それはなんだか楽しくて素敵なことに思えるのだ。
「積極的にって、どうやって?」
「知ってる人に聞いてみるとか。幸い、もっともおあつらえ向きな人を私たち知っているじゃない」
その気になってきている柚鈴に気づいているのだろう。
幸が、探偵のように腕を組んで、無邪気に笑ってみせた。
「おあつらえ向きな人」が分からずに首を傾げる。
つまり、詳しい人に聞いてみるということだろう。
「でも、私。志奈さんの義理の妹だなんて、人に知られるのは気がすすまないんだけど」
「そうかぁ。じゃあ、聞き方は工夫しなきゃね」
特に問題にも思っていないようで、頷いて見せてから、幸はなにかを思い出したように勉強道具を手に取った。

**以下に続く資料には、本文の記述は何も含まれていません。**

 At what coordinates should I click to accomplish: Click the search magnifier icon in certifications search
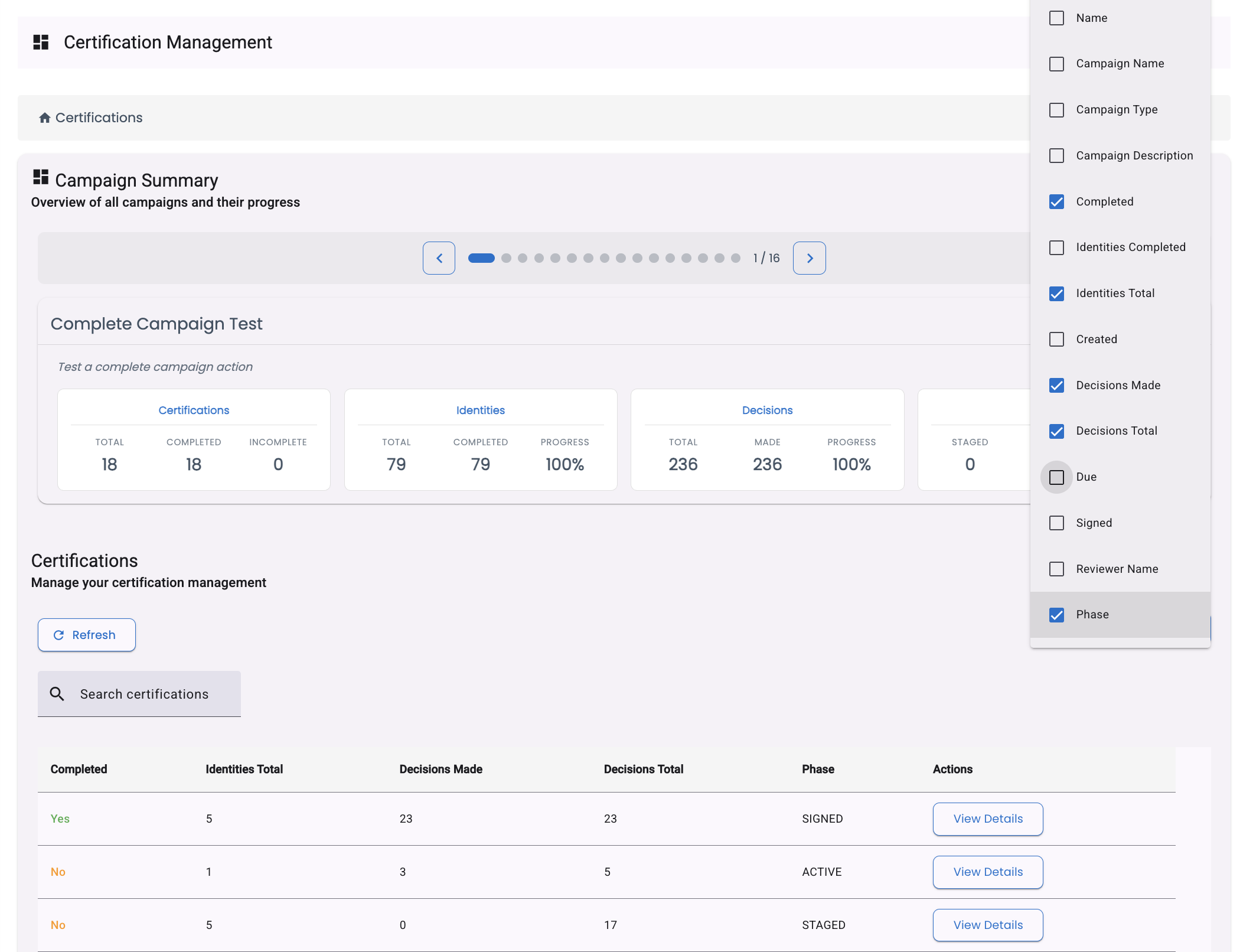click(57, 693)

「とりあえず時間もまだ早いし。柚鈴ちゃん!課題で分からないところがあったの。教えて」
お願いポーズをされて。
そのマイペースな幸の様子に、思わずふっと笑ってしまった。
立ち上がり、自分のノートを取り出しながら、幸を振り返る。
「良いけど、先に服は着替えた方がいいんじゃない」
「ああっいけない!」
幸はようやく気づいたらしく、慌てて立ち上がった。
その様子にクスクスと笑ってしまう。
とても幸せな気持ちが生まれていた。
それがどうしてか上手くは言えないけれど。
たぶん私にとって嬉しいような素敵なような『何か』を今、始めているんだと実感しているんだと思った。